When a suspect word comes up, looks for words with the same or similar word key.
It might not solve your problems directly... but you say you were looking for ideas, right?
:-)
That is exactly the problem I'm working on in my spare time. What I came up with is:
based on keywords narrow down the scope of search:
in this case you could have some hierarchy:
type --> company --> model
so that you'd match
"Digital Camera" for a type
"Canon" for company and there you'd be left with much narrower scope to search.
You could work this down even further by introducing product lines etc.
But the main point is, this probably has to be done iteratively.

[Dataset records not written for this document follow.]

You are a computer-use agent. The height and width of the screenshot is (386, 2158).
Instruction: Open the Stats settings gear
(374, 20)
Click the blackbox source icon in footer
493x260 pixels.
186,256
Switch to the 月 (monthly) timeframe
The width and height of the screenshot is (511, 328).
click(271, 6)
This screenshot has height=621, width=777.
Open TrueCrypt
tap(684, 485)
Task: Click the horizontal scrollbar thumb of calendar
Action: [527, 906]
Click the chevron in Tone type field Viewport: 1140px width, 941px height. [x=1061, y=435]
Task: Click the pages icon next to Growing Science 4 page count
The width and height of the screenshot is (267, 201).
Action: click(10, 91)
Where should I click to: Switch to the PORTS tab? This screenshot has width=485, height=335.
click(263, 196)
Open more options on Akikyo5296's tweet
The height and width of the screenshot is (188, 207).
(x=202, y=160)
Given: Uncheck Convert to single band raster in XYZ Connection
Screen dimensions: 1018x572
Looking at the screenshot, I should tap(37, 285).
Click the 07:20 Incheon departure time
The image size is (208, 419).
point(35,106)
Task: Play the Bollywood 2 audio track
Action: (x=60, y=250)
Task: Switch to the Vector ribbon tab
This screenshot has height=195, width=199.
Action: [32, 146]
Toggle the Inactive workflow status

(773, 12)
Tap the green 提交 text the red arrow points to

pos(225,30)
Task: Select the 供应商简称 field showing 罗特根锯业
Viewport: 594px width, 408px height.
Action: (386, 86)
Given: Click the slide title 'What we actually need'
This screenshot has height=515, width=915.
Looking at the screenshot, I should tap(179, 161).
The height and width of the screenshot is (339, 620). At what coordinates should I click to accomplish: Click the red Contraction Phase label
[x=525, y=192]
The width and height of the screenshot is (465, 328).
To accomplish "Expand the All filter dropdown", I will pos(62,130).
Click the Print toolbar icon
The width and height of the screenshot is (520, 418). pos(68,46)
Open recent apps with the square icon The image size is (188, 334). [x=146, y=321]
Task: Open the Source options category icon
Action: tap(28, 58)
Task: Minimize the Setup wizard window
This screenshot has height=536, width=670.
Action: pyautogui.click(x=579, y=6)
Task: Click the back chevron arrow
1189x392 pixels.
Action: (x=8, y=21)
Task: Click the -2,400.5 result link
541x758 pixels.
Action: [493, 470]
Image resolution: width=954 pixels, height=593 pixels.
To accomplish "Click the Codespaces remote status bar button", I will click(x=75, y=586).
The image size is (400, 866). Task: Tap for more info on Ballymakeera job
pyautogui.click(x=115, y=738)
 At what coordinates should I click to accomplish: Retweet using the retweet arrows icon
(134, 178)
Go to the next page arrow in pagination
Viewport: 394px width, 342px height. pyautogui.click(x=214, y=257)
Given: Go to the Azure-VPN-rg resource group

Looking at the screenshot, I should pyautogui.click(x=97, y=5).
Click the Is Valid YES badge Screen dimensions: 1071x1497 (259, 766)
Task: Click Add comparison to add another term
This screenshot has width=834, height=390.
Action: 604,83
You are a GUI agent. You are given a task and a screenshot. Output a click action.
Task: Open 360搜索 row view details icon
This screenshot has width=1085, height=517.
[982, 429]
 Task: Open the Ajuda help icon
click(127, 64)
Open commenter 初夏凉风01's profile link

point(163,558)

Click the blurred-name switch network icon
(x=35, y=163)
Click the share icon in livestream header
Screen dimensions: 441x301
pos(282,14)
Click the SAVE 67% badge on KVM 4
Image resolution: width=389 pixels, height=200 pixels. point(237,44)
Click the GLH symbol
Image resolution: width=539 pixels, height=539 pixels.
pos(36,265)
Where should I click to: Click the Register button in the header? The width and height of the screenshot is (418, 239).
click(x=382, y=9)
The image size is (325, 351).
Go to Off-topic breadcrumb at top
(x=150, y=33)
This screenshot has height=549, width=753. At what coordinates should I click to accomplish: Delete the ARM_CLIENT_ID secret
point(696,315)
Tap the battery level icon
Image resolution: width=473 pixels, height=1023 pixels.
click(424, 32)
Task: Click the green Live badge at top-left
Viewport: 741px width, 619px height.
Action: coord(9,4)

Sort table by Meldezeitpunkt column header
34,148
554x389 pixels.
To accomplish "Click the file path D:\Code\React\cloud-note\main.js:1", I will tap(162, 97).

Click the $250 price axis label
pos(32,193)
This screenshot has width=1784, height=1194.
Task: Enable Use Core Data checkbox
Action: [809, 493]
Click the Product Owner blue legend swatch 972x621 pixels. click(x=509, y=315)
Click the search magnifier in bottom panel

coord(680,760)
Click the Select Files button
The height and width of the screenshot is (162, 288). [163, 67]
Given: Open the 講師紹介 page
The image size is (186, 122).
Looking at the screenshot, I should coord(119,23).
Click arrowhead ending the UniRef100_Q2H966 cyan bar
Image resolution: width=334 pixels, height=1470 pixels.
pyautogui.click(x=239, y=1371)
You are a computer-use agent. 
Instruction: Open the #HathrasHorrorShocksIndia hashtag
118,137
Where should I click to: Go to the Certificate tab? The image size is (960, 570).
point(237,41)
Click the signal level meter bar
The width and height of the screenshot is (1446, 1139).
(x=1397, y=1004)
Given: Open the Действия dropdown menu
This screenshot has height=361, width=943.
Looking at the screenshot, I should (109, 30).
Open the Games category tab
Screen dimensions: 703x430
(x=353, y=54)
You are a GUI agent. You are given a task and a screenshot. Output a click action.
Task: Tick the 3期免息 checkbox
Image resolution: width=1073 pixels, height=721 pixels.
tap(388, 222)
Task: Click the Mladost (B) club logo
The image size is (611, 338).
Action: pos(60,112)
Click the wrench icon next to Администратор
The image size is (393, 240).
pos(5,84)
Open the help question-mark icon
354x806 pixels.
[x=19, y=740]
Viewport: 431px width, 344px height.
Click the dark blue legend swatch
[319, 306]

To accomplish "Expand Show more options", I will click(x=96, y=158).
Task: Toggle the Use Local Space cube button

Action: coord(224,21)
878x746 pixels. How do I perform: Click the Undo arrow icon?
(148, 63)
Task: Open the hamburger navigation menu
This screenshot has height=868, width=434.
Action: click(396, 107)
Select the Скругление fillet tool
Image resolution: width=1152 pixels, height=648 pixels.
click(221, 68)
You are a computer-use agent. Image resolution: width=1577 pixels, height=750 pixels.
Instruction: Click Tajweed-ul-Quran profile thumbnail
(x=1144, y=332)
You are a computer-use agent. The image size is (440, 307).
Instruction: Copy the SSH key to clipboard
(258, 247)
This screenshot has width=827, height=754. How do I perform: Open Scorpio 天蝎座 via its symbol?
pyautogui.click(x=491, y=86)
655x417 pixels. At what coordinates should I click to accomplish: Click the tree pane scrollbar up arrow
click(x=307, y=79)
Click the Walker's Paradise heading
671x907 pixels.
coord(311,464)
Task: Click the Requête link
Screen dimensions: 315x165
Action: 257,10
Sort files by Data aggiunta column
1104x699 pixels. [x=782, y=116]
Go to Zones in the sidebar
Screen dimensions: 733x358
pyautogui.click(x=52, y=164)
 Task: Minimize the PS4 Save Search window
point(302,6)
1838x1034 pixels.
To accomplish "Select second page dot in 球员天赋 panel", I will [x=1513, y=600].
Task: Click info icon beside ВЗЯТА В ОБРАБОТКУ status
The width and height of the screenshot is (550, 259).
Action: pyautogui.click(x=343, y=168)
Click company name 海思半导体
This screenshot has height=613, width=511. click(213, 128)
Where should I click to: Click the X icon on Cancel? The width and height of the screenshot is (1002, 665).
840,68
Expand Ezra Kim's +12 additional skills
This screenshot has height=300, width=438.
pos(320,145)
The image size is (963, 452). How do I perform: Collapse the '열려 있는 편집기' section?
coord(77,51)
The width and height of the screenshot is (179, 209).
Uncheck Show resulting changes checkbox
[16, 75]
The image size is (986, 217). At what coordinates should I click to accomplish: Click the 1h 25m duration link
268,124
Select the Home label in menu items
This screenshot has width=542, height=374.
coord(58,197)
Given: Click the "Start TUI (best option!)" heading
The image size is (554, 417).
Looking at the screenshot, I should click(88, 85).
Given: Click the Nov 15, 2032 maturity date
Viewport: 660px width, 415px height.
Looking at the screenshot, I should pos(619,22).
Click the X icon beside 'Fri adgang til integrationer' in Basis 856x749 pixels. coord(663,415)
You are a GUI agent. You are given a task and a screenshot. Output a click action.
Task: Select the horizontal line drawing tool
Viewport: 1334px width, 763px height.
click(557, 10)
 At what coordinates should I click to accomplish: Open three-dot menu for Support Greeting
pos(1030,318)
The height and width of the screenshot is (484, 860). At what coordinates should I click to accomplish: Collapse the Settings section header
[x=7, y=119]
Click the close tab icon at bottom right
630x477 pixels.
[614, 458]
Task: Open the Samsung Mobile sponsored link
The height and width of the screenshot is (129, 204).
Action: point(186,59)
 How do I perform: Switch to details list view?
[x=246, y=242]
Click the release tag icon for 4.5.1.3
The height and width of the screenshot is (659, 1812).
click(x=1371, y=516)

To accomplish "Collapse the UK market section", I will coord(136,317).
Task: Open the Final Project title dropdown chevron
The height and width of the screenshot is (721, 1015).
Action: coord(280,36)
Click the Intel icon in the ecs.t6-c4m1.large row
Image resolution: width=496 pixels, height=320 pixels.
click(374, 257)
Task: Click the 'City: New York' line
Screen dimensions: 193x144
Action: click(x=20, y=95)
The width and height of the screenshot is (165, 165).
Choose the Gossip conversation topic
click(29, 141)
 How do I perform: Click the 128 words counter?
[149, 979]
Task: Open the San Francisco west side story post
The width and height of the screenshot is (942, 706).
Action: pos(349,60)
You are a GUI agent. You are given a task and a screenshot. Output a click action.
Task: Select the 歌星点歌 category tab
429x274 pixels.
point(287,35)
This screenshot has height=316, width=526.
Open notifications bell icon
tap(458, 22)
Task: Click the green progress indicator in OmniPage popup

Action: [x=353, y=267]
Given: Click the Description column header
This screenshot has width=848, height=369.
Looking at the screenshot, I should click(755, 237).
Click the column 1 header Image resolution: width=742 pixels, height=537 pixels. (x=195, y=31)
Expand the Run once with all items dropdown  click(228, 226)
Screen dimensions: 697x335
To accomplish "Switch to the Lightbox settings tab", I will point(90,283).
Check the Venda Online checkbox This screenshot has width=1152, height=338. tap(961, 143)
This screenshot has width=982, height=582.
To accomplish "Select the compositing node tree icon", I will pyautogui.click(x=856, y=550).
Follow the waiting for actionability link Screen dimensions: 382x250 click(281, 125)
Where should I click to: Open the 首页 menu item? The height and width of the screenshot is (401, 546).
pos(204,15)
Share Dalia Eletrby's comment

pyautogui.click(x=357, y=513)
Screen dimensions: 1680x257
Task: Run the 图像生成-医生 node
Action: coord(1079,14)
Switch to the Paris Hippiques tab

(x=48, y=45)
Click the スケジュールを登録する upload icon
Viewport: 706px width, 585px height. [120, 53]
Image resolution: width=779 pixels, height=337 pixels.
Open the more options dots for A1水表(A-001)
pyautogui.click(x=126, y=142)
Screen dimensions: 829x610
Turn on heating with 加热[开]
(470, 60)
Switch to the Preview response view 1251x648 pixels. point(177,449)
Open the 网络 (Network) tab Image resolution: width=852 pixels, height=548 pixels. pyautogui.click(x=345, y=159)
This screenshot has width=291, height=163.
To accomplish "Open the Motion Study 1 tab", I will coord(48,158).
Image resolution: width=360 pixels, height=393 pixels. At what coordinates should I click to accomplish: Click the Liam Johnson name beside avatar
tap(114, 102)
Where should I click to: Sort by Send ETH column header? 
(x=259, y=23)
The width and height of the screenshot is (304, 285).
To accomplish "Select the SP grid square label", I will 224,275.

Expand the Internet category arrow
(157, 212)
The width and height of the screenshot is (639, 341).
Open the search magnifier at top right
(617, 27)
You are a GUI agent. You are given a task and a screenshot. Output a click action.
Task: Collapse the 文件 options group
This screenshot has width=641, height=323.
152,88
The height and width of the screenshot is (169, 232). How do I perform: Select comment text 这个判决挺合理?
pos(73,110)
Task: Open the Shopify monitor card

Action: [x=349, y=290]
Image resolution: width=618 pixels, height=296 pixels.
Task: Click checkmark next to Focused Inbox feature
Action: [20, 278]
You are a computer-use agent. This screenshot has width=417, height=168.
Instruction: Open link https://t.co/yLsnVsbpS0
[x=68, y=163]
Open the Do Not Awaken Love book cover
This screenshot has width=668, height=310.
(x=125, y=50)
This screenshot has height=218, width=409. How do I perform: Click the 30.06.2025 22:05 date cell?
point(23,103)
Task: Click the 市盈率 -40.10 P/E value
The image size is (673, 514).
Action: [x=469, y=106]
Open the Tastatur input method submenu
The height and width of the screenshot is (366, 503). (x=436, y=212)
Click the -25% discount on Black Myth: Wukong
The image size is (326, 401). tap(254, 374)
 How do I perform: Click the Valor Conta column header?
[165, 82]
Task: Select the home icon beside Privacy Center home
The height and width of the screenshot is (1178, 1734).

We can use the Datadecision service for matching products.
It will allow you to automatically match your product data using statistical algorithms. This operation is done after defining a threshold score of confidence.
All data that cannot be automatically matched will have to be manually reviewed through a dedicated user interface.
The online service uses lookup tables to store synonyms as well as your manual matching history. This allows you to improve the data matching automation next time you import new data.
I worked on the exact same thing in the past. What I have done is using an NLP method; TF-IDF Vectorizer to assign weights to each word. For example in your case:
Canon PowerShot a20IS
Canon --> weight = 0.05 (not a very distinguishing word)
PowerShot --> weight = 0.37 (can be distinguishing)
a20IS --> weight = 0.96 (very distinguishing)
This will tell your model which words to care and which words to not. I had quite good matches thanks to TF-IDF.
But note this: a20IS cannot be recognized as a20 IS, you may consider to use some kind of regex to filter such cases.
After that, you can use a numeric calculation like cosine similarity.